Data pulled from a collection:
Content starts

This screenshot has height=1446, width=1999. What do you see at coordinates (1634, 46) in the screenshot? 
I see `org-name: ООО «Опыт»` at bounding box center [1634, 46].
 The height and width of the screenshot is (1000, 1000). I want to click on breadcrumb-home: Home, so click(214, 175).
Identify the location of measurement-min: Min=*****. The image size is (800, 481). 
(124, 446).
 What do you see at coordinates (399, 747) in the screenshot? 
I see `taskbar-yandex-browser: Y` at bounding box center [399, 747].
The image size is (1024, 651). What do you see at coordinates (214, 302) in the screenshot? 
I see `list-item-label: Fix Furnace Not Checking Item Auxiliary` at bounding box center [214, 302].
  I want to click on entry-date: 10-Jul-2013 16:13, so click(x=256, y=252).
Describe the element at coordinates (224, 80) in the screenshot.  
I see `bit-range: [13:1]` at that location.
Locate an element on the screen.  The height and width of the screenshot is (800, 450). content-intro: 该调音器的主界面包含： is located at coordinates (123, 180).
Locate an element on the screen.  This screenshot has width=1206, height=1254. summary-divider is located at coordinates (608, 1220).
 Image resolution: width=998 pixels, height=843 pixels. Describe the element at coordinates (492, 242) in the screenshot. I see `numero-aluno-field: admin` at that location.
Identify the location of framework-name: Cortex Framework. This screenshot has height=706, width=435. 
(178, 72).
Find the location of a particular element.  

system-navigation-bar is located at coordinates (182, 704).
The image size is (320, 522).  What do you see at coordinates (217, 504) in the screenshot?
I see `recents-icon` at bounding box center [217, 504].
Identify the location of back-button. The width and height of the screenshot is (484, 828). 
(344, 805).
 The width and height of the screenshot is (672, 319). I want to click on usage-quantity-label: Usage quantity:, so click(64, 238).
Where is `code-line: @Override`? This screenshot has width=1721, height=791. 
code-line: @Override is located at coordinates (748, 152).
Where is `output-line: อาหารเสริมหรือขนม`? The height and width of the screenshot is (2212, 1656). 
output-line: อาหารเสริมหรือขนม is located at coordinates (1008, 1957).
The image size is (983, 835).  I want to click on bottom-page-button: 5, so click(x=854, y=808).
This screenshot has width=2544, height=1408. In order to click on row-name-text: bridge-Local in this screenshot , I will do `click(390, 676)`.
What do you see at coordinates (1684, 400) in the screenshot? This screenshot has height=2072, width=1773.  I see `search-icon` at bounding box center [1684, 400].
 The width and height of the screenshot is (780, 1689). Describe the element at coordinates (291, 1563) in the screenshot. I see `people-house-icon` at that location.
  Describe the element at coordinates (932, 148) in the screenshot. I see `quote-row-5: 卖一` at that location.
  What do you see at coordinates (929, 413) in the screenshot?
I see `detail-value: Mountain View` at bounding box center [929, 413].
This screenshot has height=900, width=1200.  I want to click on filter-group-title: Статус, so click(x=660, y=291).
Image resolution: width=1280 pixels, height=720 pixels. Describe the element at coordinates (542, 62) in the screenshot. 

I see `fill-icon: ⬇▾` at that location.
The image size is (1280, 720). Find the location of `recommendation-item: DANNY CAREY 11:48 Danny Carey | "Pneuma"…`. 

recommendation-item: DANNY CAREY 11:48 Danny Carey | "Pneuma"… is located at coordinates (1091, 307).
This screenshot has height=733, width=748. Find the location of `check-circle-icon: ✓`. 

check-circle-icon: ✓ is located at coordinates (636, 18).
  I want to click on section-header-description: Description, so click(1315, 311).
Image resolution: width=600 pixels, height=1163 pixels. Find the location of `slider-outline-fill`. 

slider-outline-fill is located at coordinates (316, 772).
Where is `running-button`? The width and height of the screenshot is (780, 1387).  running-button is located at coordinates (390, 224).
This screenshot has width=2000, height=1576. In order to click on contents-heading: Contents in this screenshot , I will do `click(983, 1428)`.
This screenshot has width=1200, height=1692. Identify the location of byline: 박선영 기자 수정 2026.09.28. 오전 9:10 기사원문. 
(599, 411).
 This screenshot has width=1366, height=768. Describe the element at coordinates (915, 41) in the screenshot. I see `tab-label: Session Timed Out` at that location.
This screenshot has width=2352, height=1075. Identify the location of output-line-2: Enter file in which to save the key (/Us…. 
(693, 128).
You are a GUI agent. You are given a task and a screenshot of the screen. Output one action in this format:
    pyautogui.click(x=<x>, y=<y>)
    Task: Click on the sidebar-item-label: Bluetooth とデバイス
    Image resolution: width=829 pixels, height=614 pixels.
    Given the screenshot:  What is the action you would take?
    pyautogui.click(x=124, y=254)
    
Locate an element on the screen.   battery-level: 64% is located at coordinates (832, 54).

Content ends

- PROBLEM DESCRIPTION:
Format the records as a JSON list of strings, with each line as one string and blank lines dropped.

- RESPONSE TO THIS EXERCISE:
[
  "This screenshot has height=1446, width=1999. What do you see at coordinates (1634, 46) in the screenshot? ",
  "I see `org-name: ООО «Опыт»` at bounding box center [1634, 46].",
  " The height and width of the screenshot is (1000, 1000). I want to click on breadcrumb-home: Home, so click(214, 175).",
  "Identify the location of measurement-min: Min=*****. The image size is (800, 481). ",
  "(124, 446).",
  " What do you see at coordinates (399, 747) in the screenshot? ",
  "I see `taskbar-yandex-browser: Y` at bounding box center [399, 747].",
  "The image size is (1024, 651). What do you see at coordinates (214, 302) in the screenshot? ",
  "I see `list-item-label: Fix Furnace Not Checking Item Auxiliary` at bounding box center [214, 302].",
  "  I want to click on entry-date: 10-Jul-2013 16:13, so click(x=256, y=252).",
  "Describe the element at coordinates (224, 80) in the screenshot.  ",
  "I see `bit-range: [13:1]` at that location.",
  "Locate an element on the screen.  The height and width of the screenshot is (800, 450). content-intro: 该调音器的主界面包含： is located at coordinates (123, 180).",
  "Locate an element on the screen.  This screenshot has width=1206, height=1254. summary-divider is located at coordinates (608, 1220).",
  " Image resolution: width=998 pixels, height=843 pixels. Describe the element at coordinates (492, 242) in the screenshot. I see `numero-aluno-field: admin` at that location.",
  "Identify the location of framework-name: Cortex Framework. This screenshot has height=706, width=435. ",
  "(178, 72).",
  "Find the location of a particular element.  ",
  "system-navigation-bar is located at coordinates (182, 704).",
  "The image size is (320, 522).  What do you see at coordinates (217, 504) in the screenshot?",
  "I see `recents-icon` at bounding box center [217, 504].",
  "Identify the location of back-button. The width and height of the screenshot is (484, 828). ",
  "(344, 805).",
  " The width and height of the screenshot is (672, 319). I want to click on usage-quantity-label: Usage quantity:, so click(64, 238).",
  "Where is `code-line: @Override`? This screenshot has width=1721, height=791. ",
  "code-line: @Override is located at coordinates (748, 152).",
  "Where is `output-line: อาหารเสริมหรือขนม`? The height and width of the screenshot is (2212, 1656). ",
  "output-line: อาหารเสริมหรือขนม is located at coordinates (1008, 1957).",
  "The image size is (983, 835).  I want to click on bottom-page-button: 5, so click(x=854, y=808).",
  "This screenshot has width=2544, height=1408. In order to click on row-name-text: bridge-Local in this screenshot , I will do `click(390, 676)`.",
  "What do you see at coordinates (1684, 400) in the screenshot? This screenshot has height=2072, width=1773.  I see `search-icon` at bounding box center [1684, 400].",
  " The width and height of the screenshot is (780, 1689). Describe the element at coordinates (291, 1563) in the screenshot. I see `people-house-icon` at that location.",
  "  Describe the element at coordinates (932, 148) in the screenshot. I see `quote-row-5: 卖一` at that location.",
  "  What do you see at coordinates (929, 413) in the screenshot?",
  "I see `detail-value: Mountain View` at bounding box center [929, 413].",
  "This screenshot has height=900, width=1200.  I want to click on filter-group-title: Статус, so click(x=660, y=291).",
  "Image resolution: width=1280 pixels, height=720 pixels. Describe the element at coordinates (542, 62) in the screenshot. ",
  "I see `fill-icon: ⬇▾` at that location.",
  "The image size is (1280, 720). Find the location of `recommendation-item: DANNY CAREY 11:48 Danny Carey | \"Pneuma\"…`. ",
  "recommendation-item: DANNY CAREY 11:48 Danny Carey | \"Pneuma\"… is located at coordinates (1091, 307).",
  "This screenshot has height=733, width=748. Find the location of `check-circle-icon: ✓`. ",
  "check-circle-icon: ✓ is located at coordinates (636, 18).",
  "  I want to click on section-header-description: Description, so click(1315, 311).",
  "Image resolution: width=600 pixels, height=1163 pixels. Find the location of `slider-outline-fill`. ",
  "slider-outline-fill is located at coordinates (316, 772).",
  "Where is `running-button`? The width and height of the screenshot is (780, 1387).  running-button is located at coordinates (390, 224).",
  "This screenshot has width=2000, height=1576. In order to click on contents-heading: Contents in this screenshot , I will do `click(983, 1428)`.",
  "This screenshot has width=1200, height=1692. Identify the location of byline: 박선영 기자 수정 2026.09.28. 오전 9:10 기사원문. ",
  "(599, 411).",
  " This screenshot has width=1366, height=768. Describe the element at coordinates (915, 41) in the screenshot. I see `tab-label: Session Timed Out` at that location.",
  "This screenshot has width=2352, height=1075. Identify the location of output-line-2: Enter file in which to save the key (/Us…. ",
  "(693, 128).",
  "You are a GUI agent. You are given a task and a screenshot of the screen. Output one action in this format:",
  "    pyautogui.click(x=<x>, y=<y>)",
  "    Task: Click on the sidebar-item-label: Bluetooth とデバイス",
  "    Image resolution: width=829 pixels, height=614 pixels.",
  "    Given the screenshot:  What is the action you would take?",
  "    pyautogui.click(x=124, y=254)",
  "Locate an element on the screen.   battery-level: 64% is located at coordinates (832, 54)."
]